Figure 5: “Semi-automated Approaches Allow Determination of Large Structures”. (From the slide presentation “Achievements and future of structural genomics”[SciTech Connect], Los Alamos National Laboratory, p. 14 of 56.)
Much of the rest of the presentation deals with systematically targeting proteins for structure determination, making those structures available for everyone to use, cooperating internationally, and providing technologies that can be used by all biologists. One example of a new technology is described in the other Los Alamos report, “Application of Dye-Ligand Affinity Chromatography to Structural Genomics”[SciTech Connect], an abstract of an invited talk at the Korea Research Institute of Bioscience and Biotechnology. The new technology it describes is a high-throughput technique using Cibacron Blue dye to identify proteins from cell extracts that interact with ligands (substances that bind to biomolecules)[Wikipedia]. About 50% of the proteins in the extract bind to the dye; further processing steps identify those proteins that interact with specific ligands. The capture of proteins targeted by drugs and the determination of protein structures from examination of their crystalline forms both been facilitated by use of the new technique.

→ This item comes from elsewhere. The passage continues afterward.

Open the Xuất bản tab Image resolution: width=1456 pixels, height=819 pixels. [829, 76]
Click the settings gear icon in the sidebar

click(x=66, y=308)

The “future” mentioned in “Achievements and future of structural genomics” is dealt with at length in the last section, which contains a list of fundamental questions for the future (Figure X) along with ideas about what their answers will mean. Knowledge of the genome itself, combined with a knowledge of the structures specified by the genome and what functions these structures perform, is expected to lead beyond information about individual protein molecules to a detailed understanding of metabolic pathways, cells, and entire organisms. Like other biological knowledge already gained over the centuries, such an understanding of organisms should, beyond its intrinsic interest or its use for energy production and environmental protection, have medical value as well, in this case by enabling people to design proteins and develop therapeutics.
Reports Available through OSTI’s SciTech Connect
Reports Available through OSTI’s DOepatents
One of the Joint Genome Institute’s mission areas, carbon sequestration, is the focus of much research sponsored by the U.S. Department of Energy, as was indicated in the April 2014 Science Showcase. As noted on page 40 of the Institute’s 2013 Progress Report, the Institute “used several million CPU hours on NERSC’s first petascale supercomputer, Hopper” that year for calculations that could not have been completed on its terabyte computing cluster, Genepool. High-performance computing at the petascale (involving quadrillions of operations per second and/or quadrillions of bytes of data) was the topic of the January 2014 Science Showcase.